Beat writer Jerry McDonald graded the Raiders off their performance against the New Orleans Saints on Sunday. Here is a look at how the Raiders graded out:
Carson Palmer (22-for-40, 312 yards) had his third straight game of 300 yards or more, but 113 of those were tacked on with the Raiders already trailing 35-10. Two interceptions were costly — one that Malcolm Jenkins returned 55 yards for a touchdown, the other that bounced off Brandon Myers in the end zone for a Saints interception. Palmer and Denarius Moore were barely in the same area code.
Marcel Reece gave the Raiders steady yards on the ground, finishing with 103 yards on 19 carries as the Raiders rushed for 120 yards overall and a respectable 4.6 yards per carry. The Raiders got no surge on a first-and-goal play at the 1, with Reece getting stuffed for a loss, starting a sequence that ended in an interception.
Lance Moore got cornerback Michael Huff on a double move for a 38-yard touchdown inside of a minute left in the first half and later beat Ron Bartell for a 16-yard score. Drew Brees was a coolly effieicent 20-for-27 for 219 yards and no interceptions. Brees was not sacked. Miles Burris failed to cover tight end Jimmy Graham on a goal line play. Touchdown.
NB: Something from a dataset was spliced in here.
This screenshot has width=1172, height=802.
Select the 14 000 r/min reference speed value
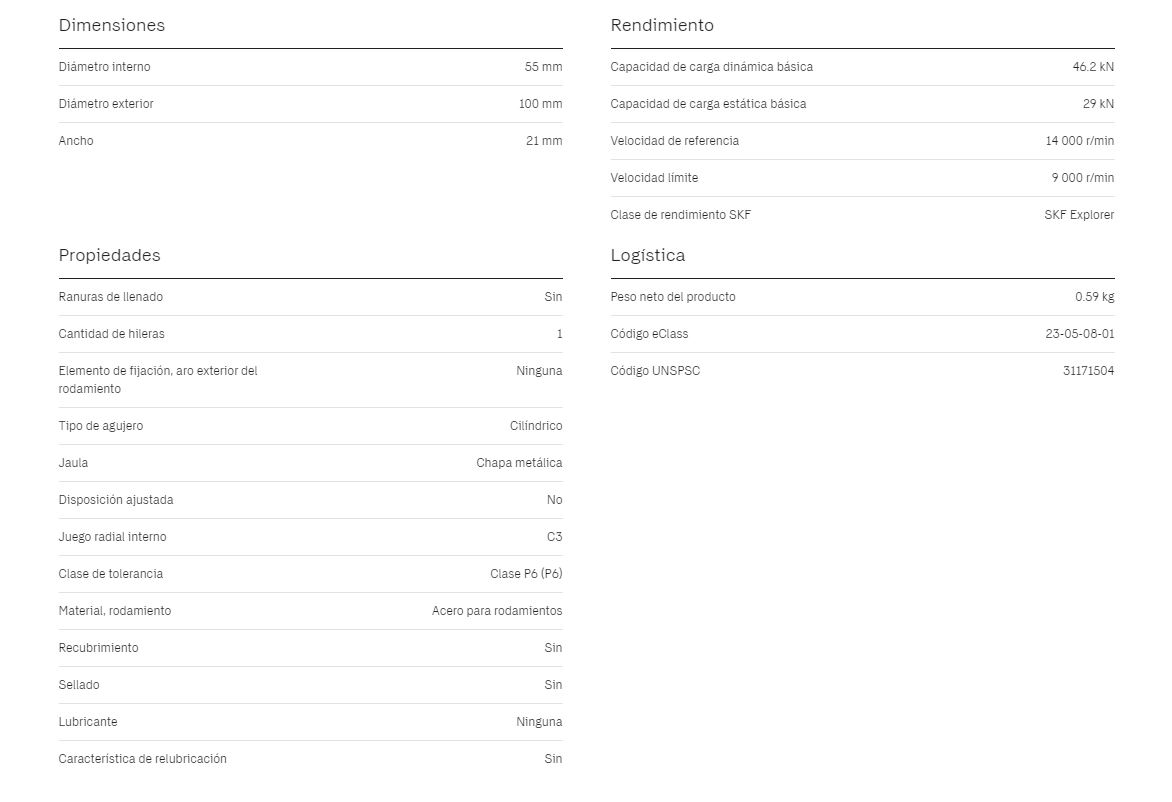click(x=1079, y=141)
Grade: D
The Saints, not known as a big rushing team, gained 153 yards on 28 carries, averaging 5.5 yards per attempt. Mark Ingram had 12 rushes for 67 yards and a 27-yard touchdown run on the first offensive snap of the second half. Defense gave up runs of 27, 25, 19 and 14 yards. Rolando McClain had 10 tackles in the base defense.
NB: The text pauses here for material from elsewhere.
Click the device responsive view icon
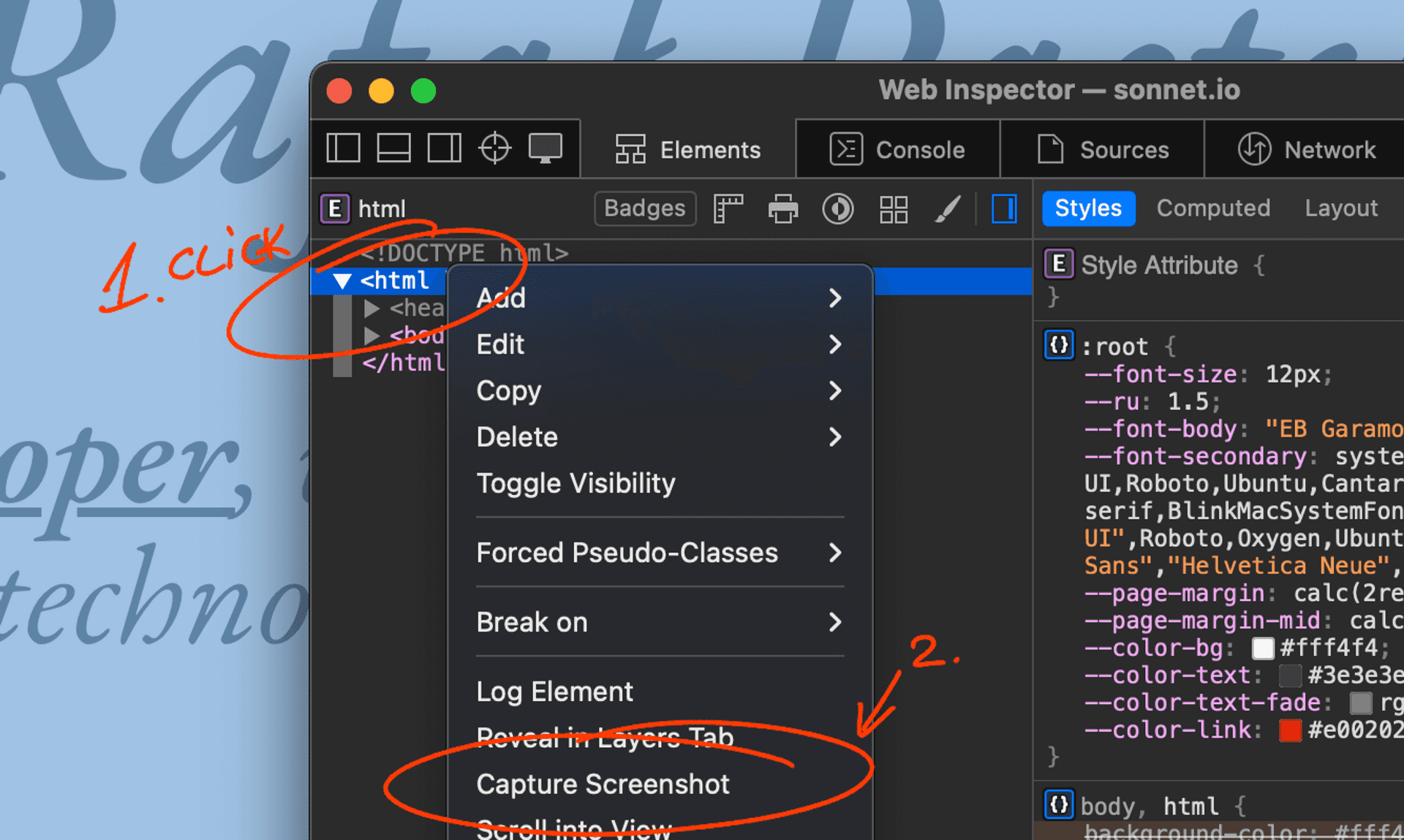 pos(545,149)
Coye Francies had a chance at a big kickoff return and fell at the 20-yard line. A 75-yard kickoff return by Travaris Cadet to open the second half swung momentum permanently to the side of the Saints. Sebastian Janikowski converted his only field goal attempt from 40 yards. Shane Lechler can’t catch a break kicking inside the 20 as everything rolls into the end zone. Grade: D
Whatever the coaching staff is saying at halftime isn’t working. The Raiders have been outscored 123-34 in the third quarter. However, the loss to New Orleans had more to do with players getting beat by better players than it did with offensive or defensive play-calling. If the Raiders could have gotten out of their own way and taken a lead, they might have run the ball all day.